Task prompt:
Find every line in the items below that contains the word "menu" and copy each of those lines.

Input material:
# # # # # # #
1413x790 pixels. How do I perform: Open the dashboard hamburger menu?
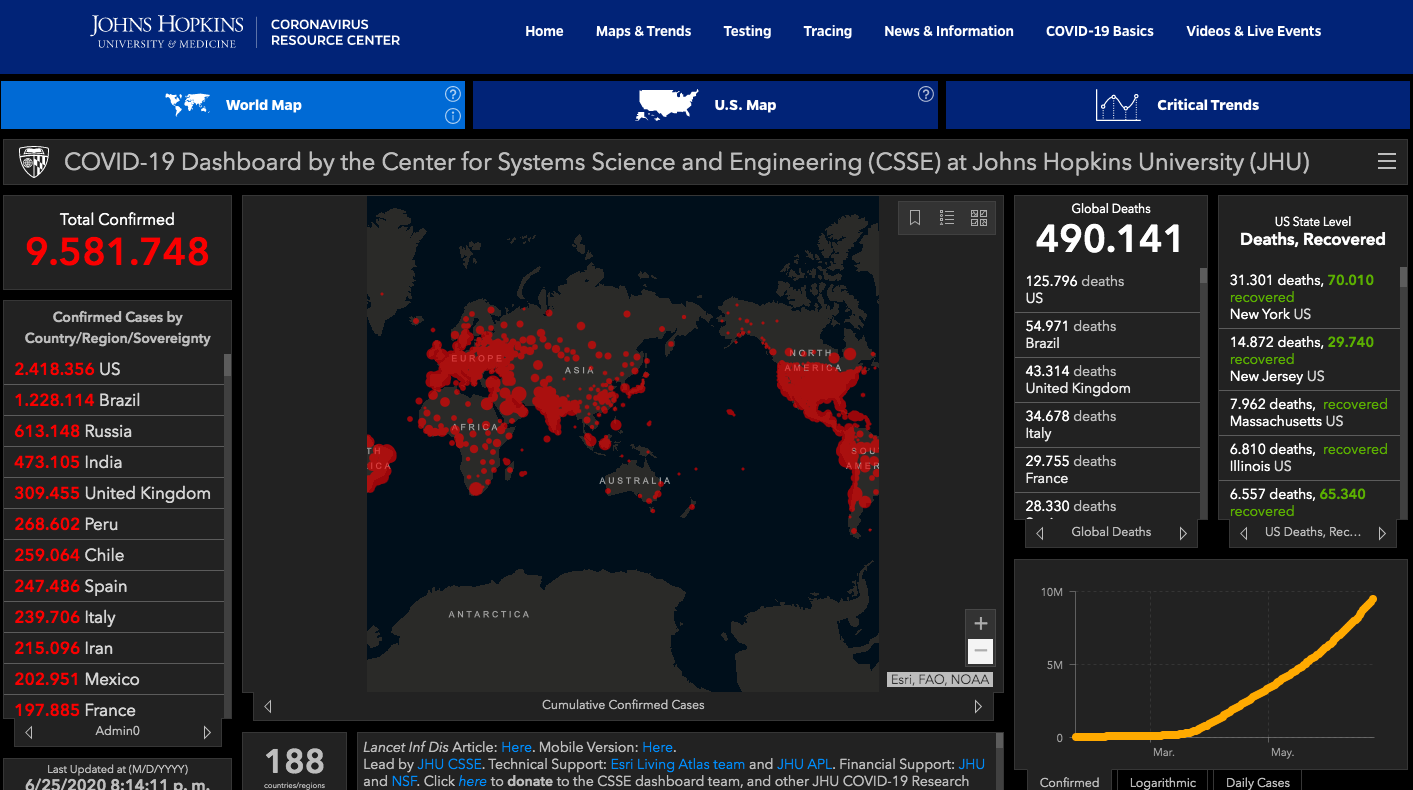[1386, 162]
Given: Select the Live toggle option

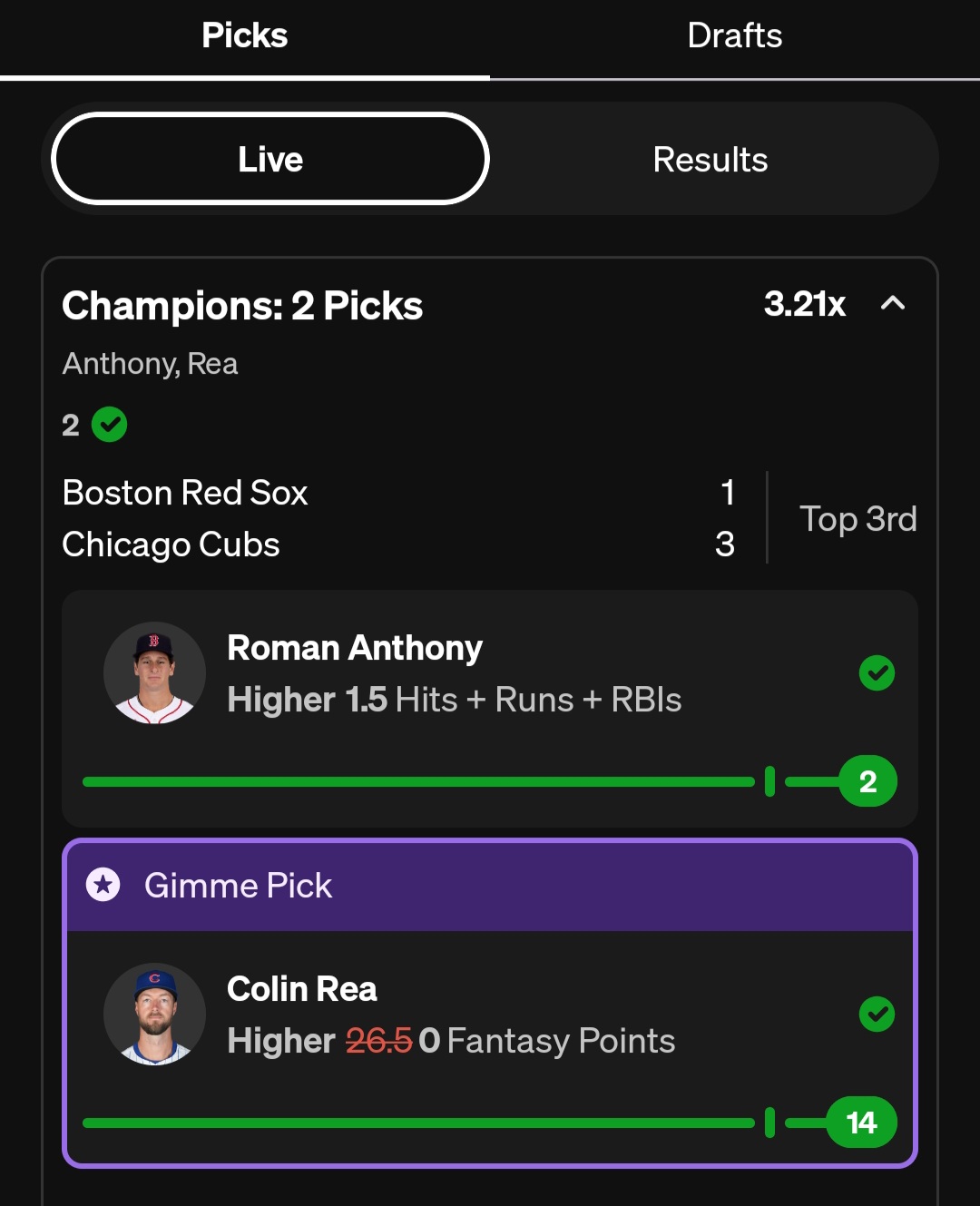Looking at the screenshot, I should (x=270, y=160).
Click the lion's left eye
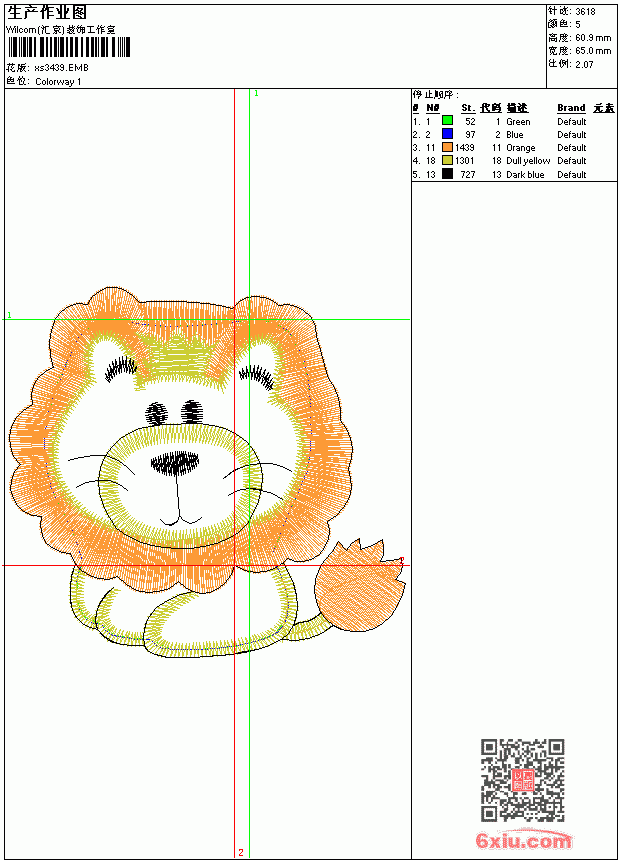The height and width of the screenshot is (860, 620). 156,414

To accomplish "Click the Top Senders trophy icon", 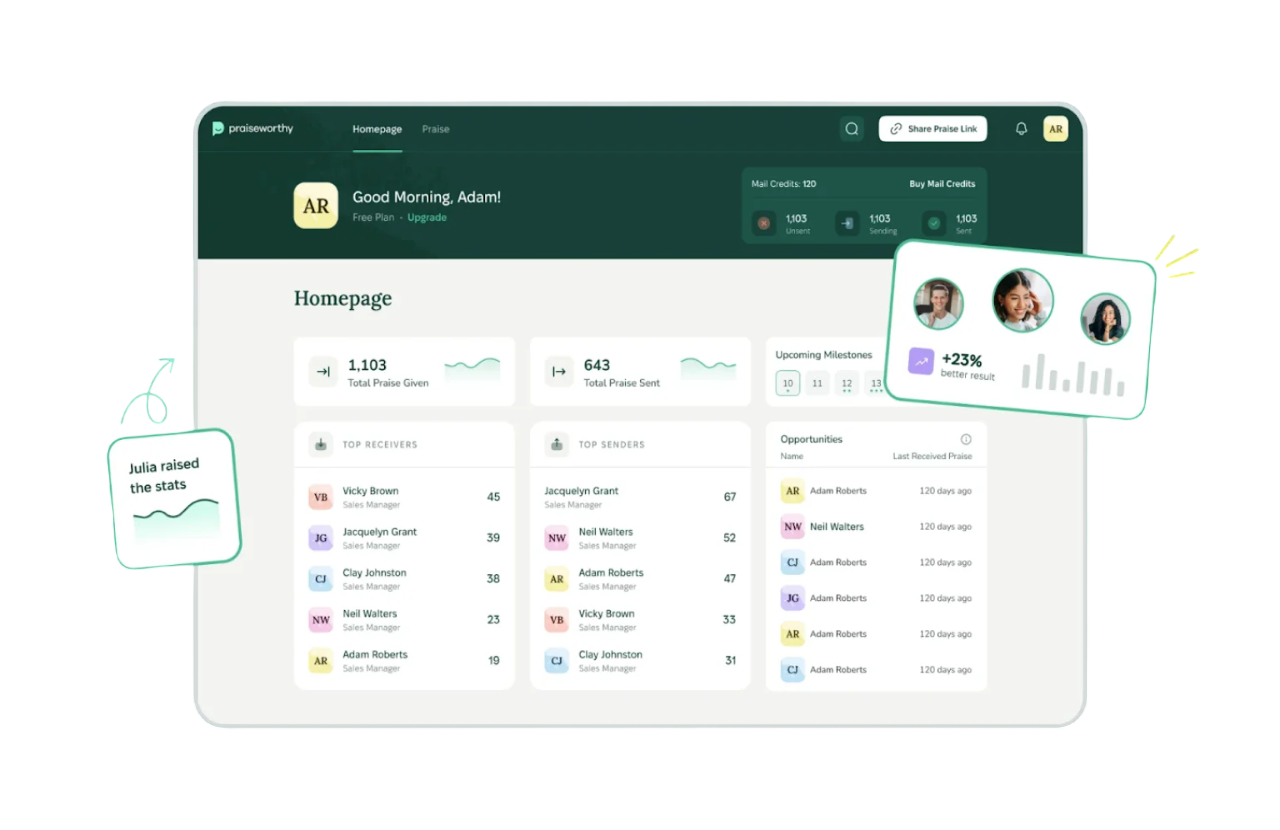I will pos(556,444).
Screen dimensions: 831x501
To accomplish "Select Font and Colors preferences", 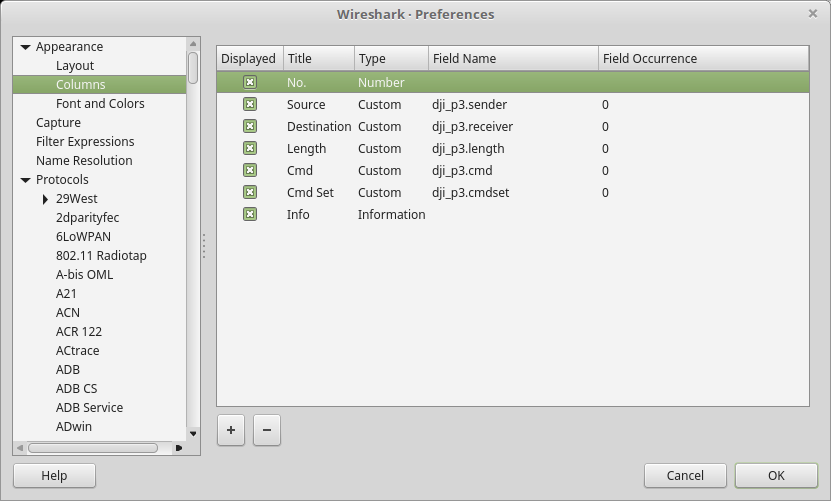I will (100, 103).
# # # # # # #
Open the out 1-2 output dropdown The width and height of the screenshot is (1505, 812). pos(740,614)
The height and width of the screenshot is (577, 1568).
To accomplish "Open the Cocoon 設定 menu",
# # # # # # #
Answer:
1413x790 pixels. How do I perform: Open the dashboard hamburger menu?
To accomplish "Open the Cocoon 設定 menu",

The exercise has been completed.